◆ **Stored items**:

= = = =

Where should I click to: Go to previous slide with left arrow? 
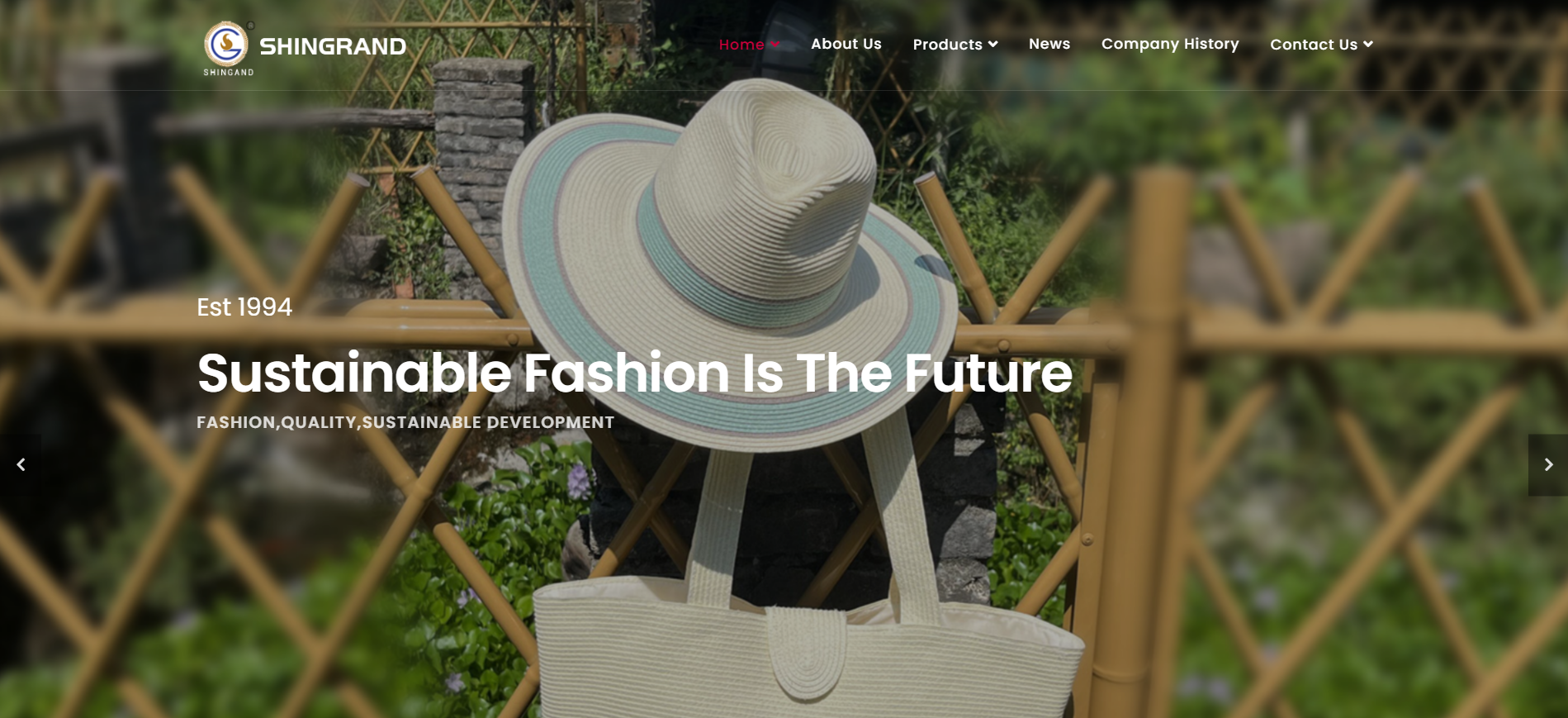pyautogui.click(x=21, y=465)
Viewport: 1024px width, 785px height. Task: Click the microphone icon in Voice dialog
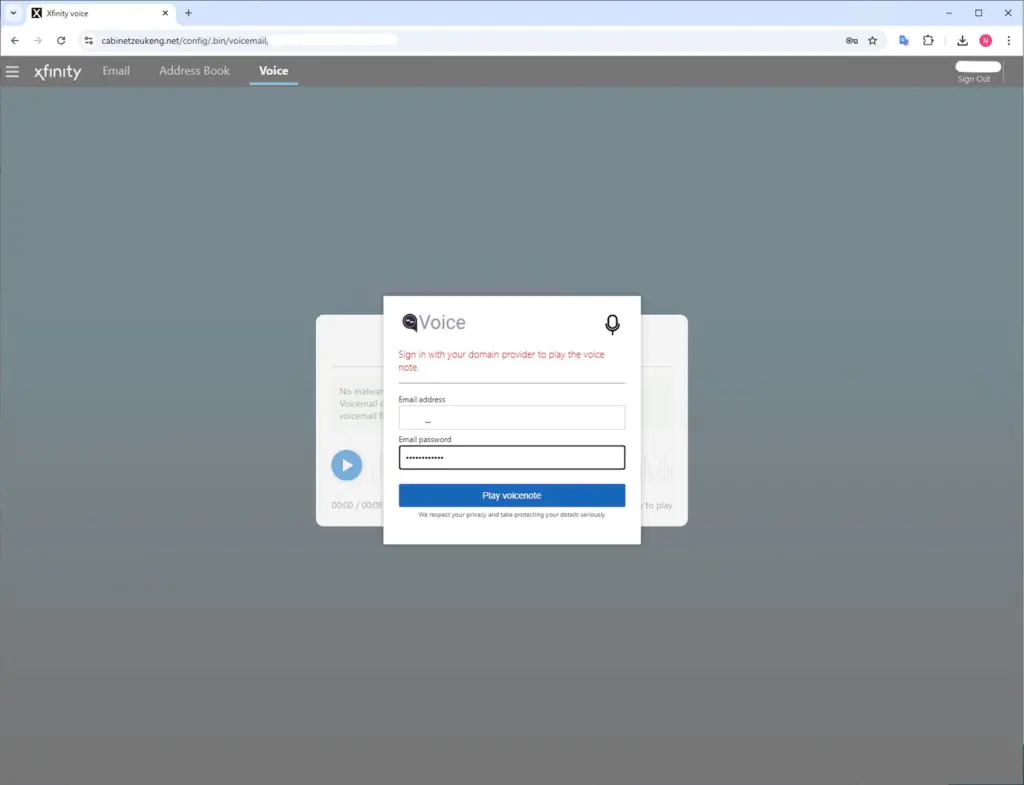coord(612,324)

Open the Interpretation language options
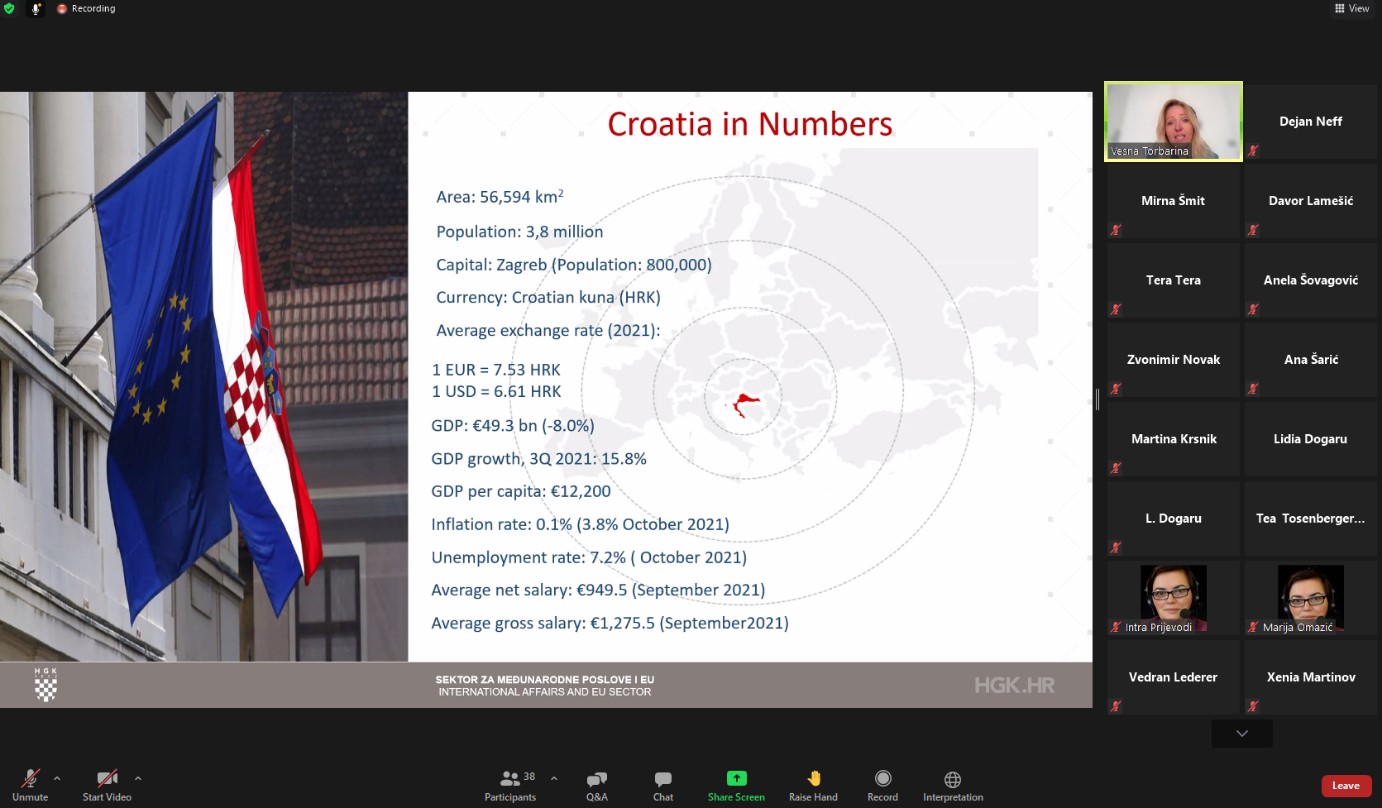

= = = =

◆ **Your assignment**: Print the records verbatim, without pictures.

◆ **Finished task**:
Where should I click to: Go to previous slide with left arrow? 
pyautogui.click(x=21, y=465)
Viewport: 1024px width, 785px height. Task: Click the microphone icon in Voice dialog
coord(612,324)

Open the Interpretation language options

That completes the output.